熱の利と害

 教育への熱意はすごい。そうした熱心さは買うことができる。しかし、それだけでは危ないこともたしかだろう。脳科学者の茂木健一郎氏によると、熱に加えて冷静さも、それと同じかそれ以上に大事だということである。冷静さがあることによって熱が暴走するのを抑えられる。メタ認知ができる。メタ認知がないのだと、熱だけになり、冷却がきかない。

 熱くなるのであれば、その熱が高いぶんだけ、冷ますのもいる。そうしたふうであればのぞましい。このようにして言うだけであれば易しいようだが、じっさいにやるとなると難しいのもたしかである。思いこみである観念だとか、または想像なんかが自分の中でどんどん肥大化してしまう。そうした熱を冷ますことができれば、歯止めをかけられる。

 人間は現実をありのまま、生で受けとることはできづらい。たいてい何らかのイデオロギーを通してものごとを意味づけている。そのイデオロギーは、現実にぴったりと等しいわけではない。
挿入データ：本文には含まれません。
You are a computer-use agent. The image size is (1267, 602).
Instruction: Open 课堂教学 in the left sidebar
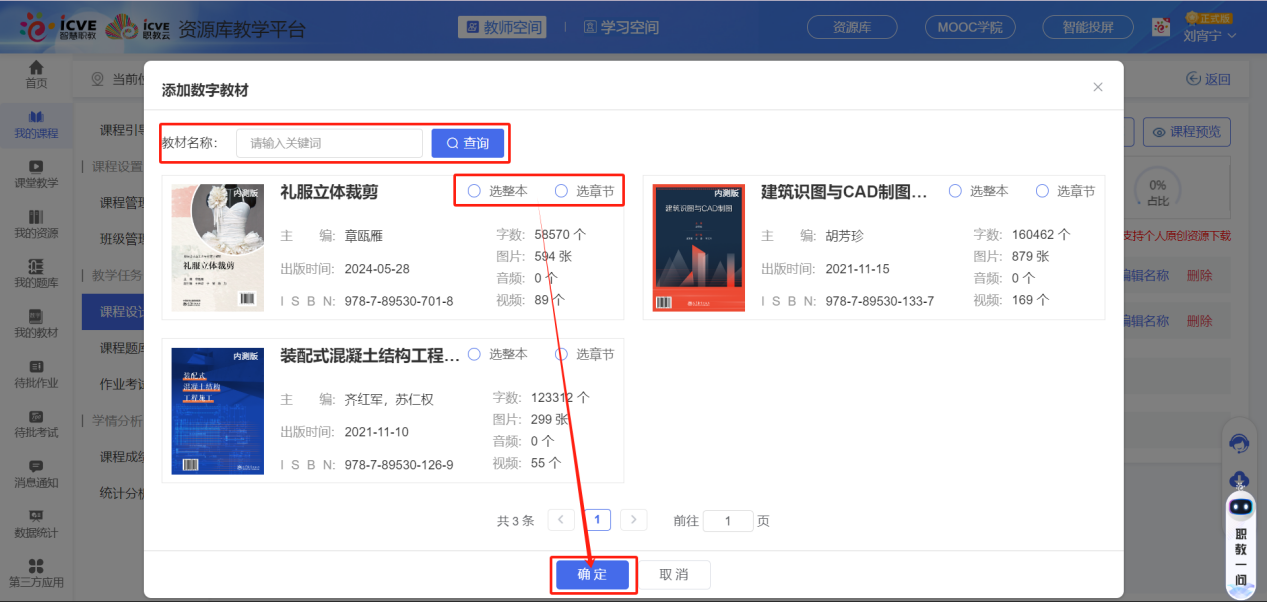click(36, 173)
ずれがあるし、隠ぺいされているものもある。そこを明らかにしないといけない。われわれは予想や予期をもってしまうわけだけど、それをたまには疑う機会をもてればよさそうだ。閉じた見かたになりがちなのを、あえてこじ開ける。絶対化につながる固定点を、たまにはなくして見るのもできればよい。
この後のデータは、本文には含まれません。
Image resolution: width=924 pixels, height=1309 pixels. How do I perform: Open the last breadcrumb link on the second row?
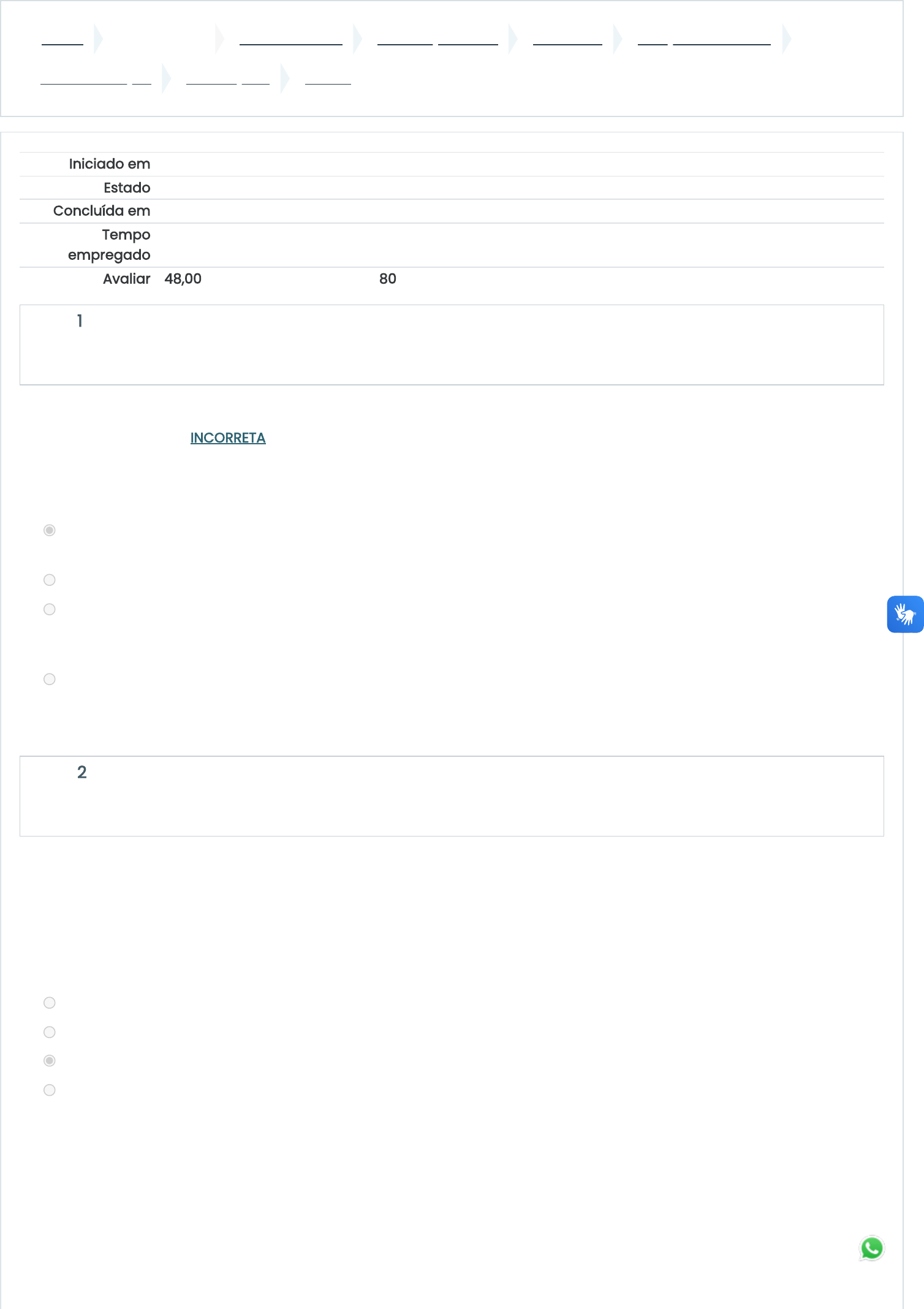pyautogui.click(x=328, y=78)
 熱がたまるのを、そのままにすると、蓄積されてしまう。それをどこかで捨てなければならない。捨てることができないと、蓄積されたままになってしまう。過剰さのエネルギーが溜まりつづけるだけでは危ない。人間のもつ攻撃性は、動物とはちがい、抑えがききづらいと言われる。精神分析学では、人間は本能が壊れた動物だとされている。そこを自覚しておくのもありかもしれない。

 ほかの動物と人間とはちがう。人間は攻撃性の解発(リリース)と抑止(コントロール)のつり合いをとることに失敗しやすいという。ぜい弱性をもつ。これは動物行動学で言われていることだそうだ。ほかの面はともかくとして、この点については、少なくとも万物の霊長である人間はほかの動物に劣る。

 そのうえ、近代では経済効率のための同一化の圧力のせいで、息苦しくてガス抜きをしづらい社会となりがちだ。閉塞しがちになる。気晴らしと称して、他を叩くことでうっぷんを晴らす。または自傷(自罰)になってしまう。あまり他人のことはとやかくは言えないのだが、それだと原因がとり除かれず、かえって攻撃性が高まりやすい。